Excerpted text

========

On the Generic Insecurity of the Full Domain Hash
Yevgeniy Dodis, Roberto Oliveira, and Krzysztof Pietrzak
The Full-Domain Hash (FDH) signature scheme \cite{BR93} forms one the most basic usages of random oracles. It works with a family $\mathcal{F}$ of trapdoor permutations (TDP), where the signature of $m$ is computed as $f^{-1}(h(m))$ (here $f\in_{\mathcal R}\mathcal{F}$ and $h$ is modelled as a random oracle). It is known to be existentially unforgeable for any TDP family $\mathcal{F}$ \cite{BR93}, although a much tighter security reduction is known for a restrictive class of \tdp's \cite{Cor00,DR02} — namely, those induced by a family of claw-free permutations (CFP) pairs. The latter result was shown \cite{Cor02} to match the best possible “black-box” security reduction in the random oracle model, irrespective of the \tdp family $\mathcal{F}$ (e.g., RSA) one might use.

========

Exercise 1
Answer these questions from the FDH abstract, labeling each answer with the matching letter.
(a) How is the signature of m computed in the Full-Domain Hash scheme?
(b) Which restrictive class of trapdoor permutations is known to have a much tighter security reduction?
(c) In which model was that tighter result shown to match the best possible black-box security reduction?

========

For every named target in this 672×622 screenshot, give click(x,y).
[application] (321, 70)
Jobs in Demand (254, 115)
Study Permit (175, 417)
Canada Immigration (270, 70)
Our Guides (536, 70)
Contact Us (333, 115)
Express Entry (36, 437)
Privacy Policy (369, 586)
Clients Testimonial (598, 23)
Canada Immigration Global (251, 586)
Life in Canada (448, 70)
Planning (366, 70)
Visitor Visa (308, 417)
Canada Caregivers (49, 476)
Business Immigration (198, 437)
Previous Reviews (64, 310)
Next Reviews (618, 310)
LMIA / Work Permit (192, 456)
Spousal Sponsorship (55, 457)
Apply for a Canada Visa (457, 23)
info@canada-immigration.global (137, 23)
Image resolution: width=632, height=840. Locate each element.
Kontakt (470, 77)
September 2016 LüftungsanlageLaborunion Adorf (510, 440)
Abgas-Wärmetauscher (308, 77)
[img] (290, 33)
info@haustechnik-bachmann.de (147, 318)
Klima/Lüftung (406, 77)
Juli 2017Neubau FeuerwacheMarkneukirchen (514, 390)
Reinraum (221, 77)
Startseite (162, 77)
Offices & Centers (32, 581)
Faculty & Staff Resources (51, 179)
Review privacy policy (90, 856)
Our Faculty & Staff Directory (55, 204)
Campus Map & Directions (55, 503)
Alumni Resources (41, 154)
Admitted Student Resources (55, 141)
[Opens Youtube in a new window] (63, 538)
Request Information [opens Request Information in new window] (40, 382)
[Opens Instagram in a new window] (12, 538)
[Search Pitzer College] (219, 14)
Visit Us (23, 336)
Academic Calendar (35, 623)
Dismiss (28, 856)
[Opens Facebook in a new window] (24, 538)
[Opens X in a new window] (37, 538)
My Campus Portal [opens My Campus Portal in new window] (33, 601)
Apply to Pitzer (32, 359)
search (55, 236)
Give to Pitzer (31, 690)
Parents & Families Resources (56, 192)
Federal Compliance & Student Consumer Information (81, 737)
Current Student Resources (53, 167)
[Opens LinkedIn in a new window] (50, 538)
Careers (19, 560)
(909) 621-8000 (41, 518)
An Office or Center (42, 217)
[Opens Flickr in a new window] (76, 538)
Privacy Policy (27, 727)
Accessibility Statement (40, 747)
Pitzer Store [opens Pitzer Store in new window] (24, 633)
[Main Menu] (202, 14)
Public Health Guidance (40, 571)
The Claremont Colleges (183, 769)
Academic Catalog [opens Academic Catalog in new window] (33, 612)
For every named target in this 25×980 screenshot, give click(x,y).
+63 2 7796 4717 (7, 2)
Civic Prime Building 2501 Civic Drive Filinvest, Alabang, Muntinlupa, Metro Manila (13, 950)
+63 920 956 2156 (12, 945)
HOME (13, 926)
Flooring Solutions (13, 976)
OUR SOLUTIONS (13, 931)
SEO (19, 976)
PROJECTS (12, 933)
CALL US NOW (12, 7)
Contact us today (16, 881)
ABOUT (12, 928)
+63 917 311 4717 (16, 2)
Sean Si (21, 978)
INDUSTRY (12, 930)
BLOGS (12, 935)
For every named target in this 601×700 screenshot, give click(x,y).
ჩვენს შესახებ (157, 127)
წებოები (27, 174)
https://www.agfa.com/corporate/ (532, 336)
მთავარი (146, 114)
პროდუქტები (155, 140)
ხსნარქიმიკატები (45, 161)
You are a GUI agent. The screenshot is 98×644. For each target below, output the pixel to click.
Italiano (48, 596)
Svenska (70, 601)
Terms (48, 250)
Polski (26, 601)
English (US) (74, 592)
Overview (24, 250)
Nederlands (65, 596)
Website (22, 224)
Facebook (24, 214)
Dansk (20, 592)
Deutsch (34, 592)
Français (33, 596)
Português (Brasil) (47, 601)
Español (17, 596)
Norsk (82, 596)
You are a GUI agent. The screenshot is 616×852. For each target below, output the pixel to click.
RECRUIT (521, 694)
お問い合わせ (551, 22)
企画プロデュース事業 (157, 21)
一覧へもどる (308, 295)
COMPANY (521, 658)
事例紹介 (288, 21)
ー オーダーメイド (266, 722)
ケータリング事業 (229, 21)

========

Exercise 2
Filter the entries, keeping every line that contains the string "window".

Problem solution 1
(a) The signature of m is computed as f^{-1}(h(m)), where f is chosen at random from the family F and h is modeled as a random oracle.
(b) Trapdoor permutations induced by a family of claw-free permutation (CFP) pairs.
(c) The random oracle model.

Problem solution 2
[Opens Youtube in a new window] (63, 538)
Request Information [opens Request Information in new window] (40, 382)
[Opens Instagram in a new window] (12, 538)
[Opens Facebook in a new window] (24, 538)
[Opens X in a new window] (37, 538)
My Campus Portal [opens My Campus Portal in new window] (33, 601)
[Opens LinkedIn in a new window] (50, 538)
[Opens Flickr in a new window] (76, 538)
Pitzer Store [opens Pitzer Store in new window] (24, 633)
Academic Catalog [opens Academic Catalog in new window] (33, 612)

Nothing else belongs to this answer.